Smpad Piurad (, March 3, 1862 – 1915) was an Armenian intellectual, writer and public activist. He was murdered during the Armenian genocide.

Life 
Smpad Piurad was born Smpad Der-Ghazarian in Süleymanlı/Zeitun on 3 March 1862. In 1871, he went to Jerusalem where he attended and ultimately graduated from the Jarankavorats school in 1880. In 1880 he began studying at Sorbonne University. In 1885 he became the common revisor of the 36 Armenian schools of Cilicia. During this period he published his first poems in Yeghia Demirjibashian's philosophical journal "Yergrakount" (Earth).

In 1885, Piurad opens a school in the Armenian populated village of Sis (today Kozan).

Being a political activist, he was arrested along with his wife (who became blind in Turkish prison) and spent 5 years in prison, in Marash and Aleppo. In a letter written by the Armenians of Zeytun to William Gladstone, Prime Minister of Great Britain, describes the arrest and treatment of Piurad while in prison:

In 1895 he was released and moved to Cairo, where he founded the Armenian Central College and Nor Or newspaper.
After the Young Turk Revolution, he returned to Turkey, where he edited the Pyunik and Gaghapar newspapers and collaborated with Ottoman Turkish newspapers. He also wrote a large number of works (from "Yeldiz to Sassoun", 1910; "The Eagle of Avarair", 1909; "For the Freedom", 1911; etc.) and opened a publishing house. He was elected as a national deputy.

Death 
Piurad was arrested on April 24, 1915 and deported along with other Armenian intellectuals, imprisoned in Ayaş, and ultimately killed in Ankara.

Writing style 
Piurad is considered a late-romantic writer. The theme adopted in much of his writings are largely centered around the persecution of the Armenian race by the government, heroic tales, and dramatic depiction of Armenian revolutionary life. The settings of some of his novels were set in his native land of Zeytun. His striking depiction of the revolutionary movement drew large attention for Armenian readers making him a very popular writer in the early 20th century.

> **STATED TASK**: Reproduce the biography of Smpad Piurad above word for word, in full.

> **GIVEN INFORMATION**:

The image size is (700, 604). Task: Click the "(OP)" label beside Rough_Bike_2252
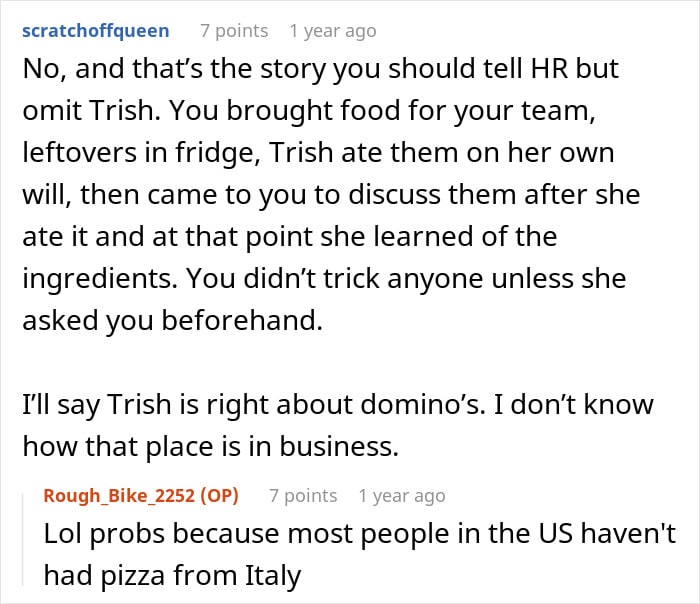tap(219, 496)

* * *

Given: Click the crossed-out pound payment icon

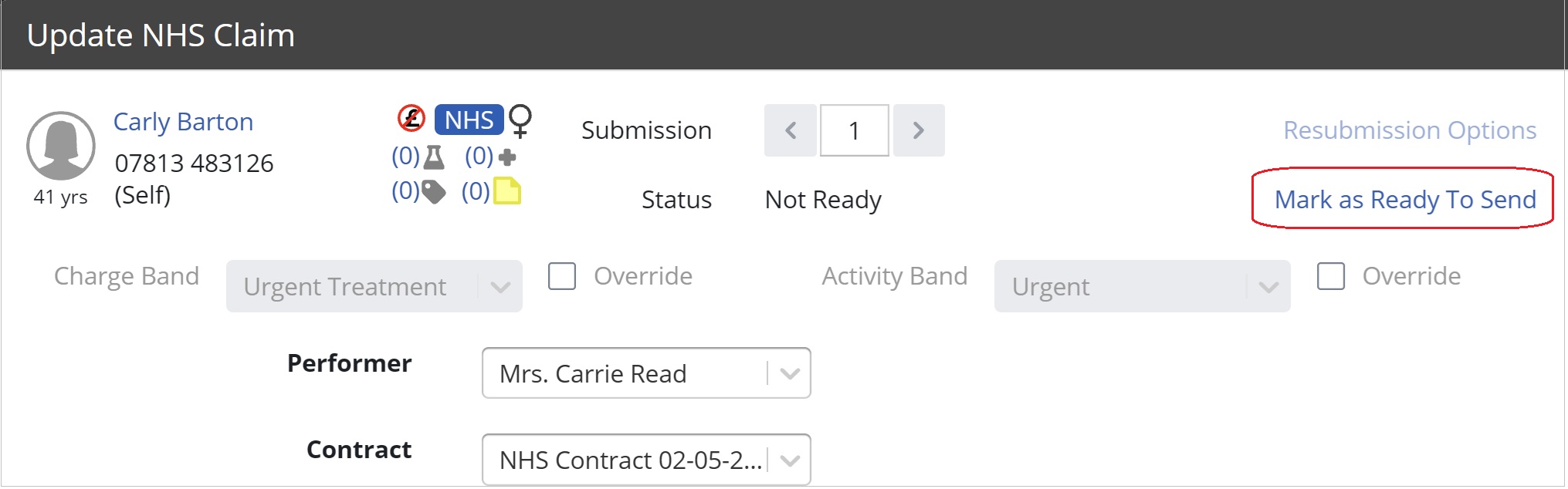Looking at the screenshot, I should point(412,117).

> **THE REPLY**:
Smpad Piurad (, March 3, 1862 – 1915) was an Armenian intellectual, writer and public activist. He was murdered during the Armenian genocide.

Life 
Smpad Piurad was born Smpad Der-Ghazarian in Süleymanlı/Zeitun on 3 March 1862. In 1871, he went to Jerusalem where he attended and ultimately graduated from the Jarankavorats school in 1880. In 1880 he began studying at Sorbonne University. In 1885 he became the common revisor of the 36 Armenian schools of Cilicia. During this period he published his first poems in Yeghia Demirjibashian's philosophical journal "Yergrakount" (Earth).

In 1885, Piurad opens a school in the Armenian populated village of Sis (today Kozan).

Being a political activist, he was arrested along with his wife (who became blind in Turkish prison) and spent 5 years in prison, in Marash and Aleppo. In a letter written by the Armenians of Zeytun to William Gladstone, Prime Minister of Great Britain, describes the arrest and treatment of Piurad while in prison:

In 1895 he was released and moved to Cairo, where he founded the Armenian Central College and Nor Or newspaper.
After the Young Turk Revolution, he returned to Turkey, where he edited the Pyunik and Gaghapar newspapers and collaborated with Ottoman Turkish newspapers. He also wrote a large number of works (from "Yeldiz to Sassoun", 1910; "The Eagle of Avarair", 1909; "For the Freedom", 1911; etc.) and opened a publishing house. He was elected as a national deputy.

Death 
Piurad was arrested on April 24, 1915 and deported along with other Armenian intellectuals, imprisoned in Ayaş, and ultimately killed in Ankara.

Writing style 
Piurad is considered a late-romantic writer. The theme adopted in much of his writings are largely centered around the persecution of the Armenian race by the government, heroic tales, and dramatic depiction of Armenian revolutionary life. The settings of some of his novels were set in his native land of Zeytun. His striking depiction of the revolutionary movement drew large attention for Armenian readers making him a very popular writer in the early 20th century.